* Written request
Locate every line in the entries below that contains the string "Viewport", treating uppercase and lowercase as distinct, and copy each such line in full.
>> START Input data
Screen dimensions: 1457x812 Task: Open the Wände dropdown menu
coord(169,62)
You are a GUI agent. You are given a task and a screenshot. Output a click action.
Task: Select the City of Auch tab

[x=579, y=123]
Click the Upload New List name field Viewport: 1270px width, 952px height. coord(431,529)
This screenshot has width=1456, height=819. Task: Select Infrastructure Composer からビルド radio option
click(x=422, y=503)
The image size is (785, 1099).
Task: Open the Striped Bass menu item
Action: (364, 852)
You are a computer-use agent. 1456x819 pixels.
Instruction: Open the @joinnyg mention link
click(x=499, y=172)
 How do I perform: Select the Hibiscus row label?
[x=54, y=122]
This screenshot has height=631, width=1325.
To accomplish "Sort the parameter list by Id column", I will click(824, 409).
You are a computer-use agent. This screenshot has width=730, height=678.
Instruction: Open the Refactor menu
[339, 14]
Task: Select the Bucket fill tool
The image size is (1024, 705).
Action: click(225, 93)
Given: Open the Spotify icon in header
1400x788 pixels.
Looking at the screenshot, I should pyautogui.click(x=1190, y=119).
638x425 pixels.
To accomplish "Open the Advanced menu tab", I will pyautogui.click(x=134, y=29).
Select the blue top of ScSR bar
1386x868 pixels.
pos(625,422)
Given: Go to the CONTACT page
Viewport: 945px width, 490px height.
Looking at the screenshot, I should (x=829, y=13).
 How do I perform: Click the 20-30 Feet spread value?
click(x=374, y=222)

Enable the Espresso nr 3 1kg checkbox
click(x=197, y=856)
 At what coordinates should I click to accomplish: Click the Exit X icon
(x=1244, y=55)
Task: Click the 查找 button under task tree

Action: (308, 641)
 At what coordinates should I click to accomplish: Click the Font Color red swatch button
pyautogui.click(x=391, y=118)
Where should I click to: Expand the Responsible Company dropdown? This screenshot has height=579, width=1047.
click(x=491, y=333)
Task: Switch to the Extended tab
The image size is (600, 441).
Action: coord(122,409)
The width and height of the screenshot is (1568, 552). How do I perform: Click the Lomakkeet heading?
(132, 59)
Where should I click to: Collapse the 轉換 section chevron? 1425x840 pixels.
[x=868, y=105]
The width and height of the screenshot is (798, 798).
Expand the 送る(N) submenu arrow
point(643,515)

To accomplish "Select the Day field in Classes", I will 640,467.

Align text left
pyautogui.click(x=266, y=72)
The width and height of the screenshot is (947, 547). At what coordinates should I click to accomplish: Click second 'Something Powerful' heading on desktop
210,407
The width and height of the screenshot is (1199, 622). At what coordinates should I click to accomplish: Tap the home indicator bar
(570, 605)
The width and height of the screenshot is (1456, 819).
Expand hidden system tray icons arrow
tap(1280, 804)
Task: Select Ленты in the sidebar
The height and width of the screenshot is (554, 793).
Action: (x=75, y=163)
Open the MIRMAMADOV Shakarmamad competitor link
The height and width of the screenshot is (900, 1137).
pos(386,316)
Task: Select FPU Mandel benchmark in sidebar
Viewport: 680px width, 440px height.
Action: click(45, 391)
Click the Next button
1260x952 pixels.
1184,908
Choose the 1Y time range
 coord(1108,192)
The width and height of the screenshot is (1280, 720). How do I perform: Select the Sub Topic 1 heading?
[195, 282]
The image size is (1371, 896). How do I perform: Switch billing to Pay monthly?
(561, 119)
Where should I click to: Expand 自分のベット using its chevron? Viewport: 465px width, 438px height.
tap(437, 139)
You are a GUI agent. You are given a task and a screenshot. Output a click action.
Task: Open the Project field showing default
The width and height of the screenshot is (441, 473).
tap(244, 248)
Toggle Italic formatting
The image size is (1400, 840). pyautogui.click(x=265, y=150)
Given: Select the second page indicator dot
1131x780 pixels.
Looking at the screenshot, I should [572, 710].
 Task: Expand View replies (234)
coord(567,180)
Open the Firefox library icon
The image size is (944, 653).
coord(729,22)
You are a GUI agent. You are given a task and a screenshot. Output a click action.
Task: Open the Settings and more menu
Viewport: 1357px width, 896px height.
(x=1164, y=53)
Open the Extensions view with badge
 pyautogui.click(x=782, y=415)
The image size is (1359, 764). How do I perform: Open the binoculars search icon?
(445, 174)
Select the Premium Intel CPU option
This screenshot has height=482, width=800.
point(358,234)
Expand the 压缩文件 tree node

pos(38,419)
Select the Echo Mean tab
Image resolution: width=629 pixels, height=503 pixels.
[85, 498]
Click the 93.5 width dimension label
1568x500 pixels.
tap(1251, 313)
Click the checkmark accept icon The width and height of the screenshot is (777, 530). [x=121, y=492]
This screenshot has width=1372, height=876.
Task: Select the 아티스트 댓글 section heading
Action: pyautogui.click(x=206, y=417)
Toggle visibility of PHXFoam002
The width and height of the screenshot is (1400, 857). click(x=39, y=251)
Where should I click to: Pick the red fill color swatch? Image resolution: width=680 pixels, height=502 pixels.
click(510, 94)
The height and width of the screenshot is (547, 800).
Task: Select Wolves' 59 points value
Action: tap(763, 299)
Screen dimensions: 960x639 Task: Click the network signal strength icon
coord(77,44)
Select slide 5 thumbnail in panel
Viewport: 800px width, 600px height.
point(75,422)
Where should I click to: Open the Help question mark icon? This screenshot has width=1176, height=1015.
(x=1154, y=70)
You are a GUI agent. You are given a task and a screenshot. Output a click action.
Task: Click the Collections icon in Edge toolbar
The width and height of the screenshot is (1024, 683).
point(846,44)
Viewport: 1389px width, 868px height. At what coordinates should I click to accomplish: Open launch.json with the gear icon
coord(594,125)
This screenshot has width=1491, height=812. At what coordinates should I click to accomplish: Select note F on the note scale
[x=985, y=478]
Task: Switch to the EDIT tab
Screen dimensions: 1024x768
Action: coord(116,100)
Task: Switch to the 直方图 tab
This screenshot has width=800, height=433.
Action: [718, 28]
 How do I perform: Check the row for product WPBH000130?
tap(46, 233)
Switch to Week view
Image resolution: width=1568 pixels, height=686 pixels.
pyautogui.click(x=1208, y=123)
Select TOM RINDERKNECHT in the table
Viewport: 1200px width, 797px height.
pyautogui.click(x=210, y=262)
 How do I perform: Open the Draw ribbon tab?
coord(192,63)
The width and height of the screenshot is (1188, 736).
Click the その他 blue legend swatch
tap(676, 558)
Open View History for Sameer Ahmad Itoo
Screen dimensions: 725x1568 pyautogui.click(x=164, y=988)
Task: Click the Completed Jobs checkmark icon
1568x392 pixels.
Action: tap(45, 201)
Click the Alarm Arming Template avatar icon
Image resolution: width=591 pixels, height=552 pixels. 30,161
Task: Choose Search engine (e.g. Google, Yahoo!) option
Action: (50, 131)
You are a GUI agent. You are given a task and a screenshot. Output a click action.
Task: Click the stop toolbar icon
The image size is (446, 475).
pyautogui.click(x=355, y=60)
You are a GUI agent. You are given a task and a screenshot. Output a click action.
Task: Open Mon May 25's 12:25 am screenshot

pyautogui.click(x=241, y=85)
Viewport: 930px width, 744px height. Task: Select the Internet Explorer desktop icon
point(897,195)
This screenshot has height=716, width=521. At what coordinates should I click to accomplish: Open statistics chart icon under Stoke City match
>> END Input data
* Exercise result
Click the Upload New List name field Viewport: 1270px width, 952px height. coord(431,529)
Viewport: 945px width, 490px height.
Viewport: 680px width, 440px height.
Where should I click to: Expand 自分のベット using its chevron? Viewport: 465px width, 438px height.
Viewport: 1357px width, 896px height.
Viewport: 800px width, 600px height.
Viewport: 1389px width, 868px height. At what coordinates should I click to accomplish: Open launch.json with the gear icon
Viewport: 1200px width, 797px height.
Viewport: 930px width, 744px height. Task: Select the Internet Explorer desktop icon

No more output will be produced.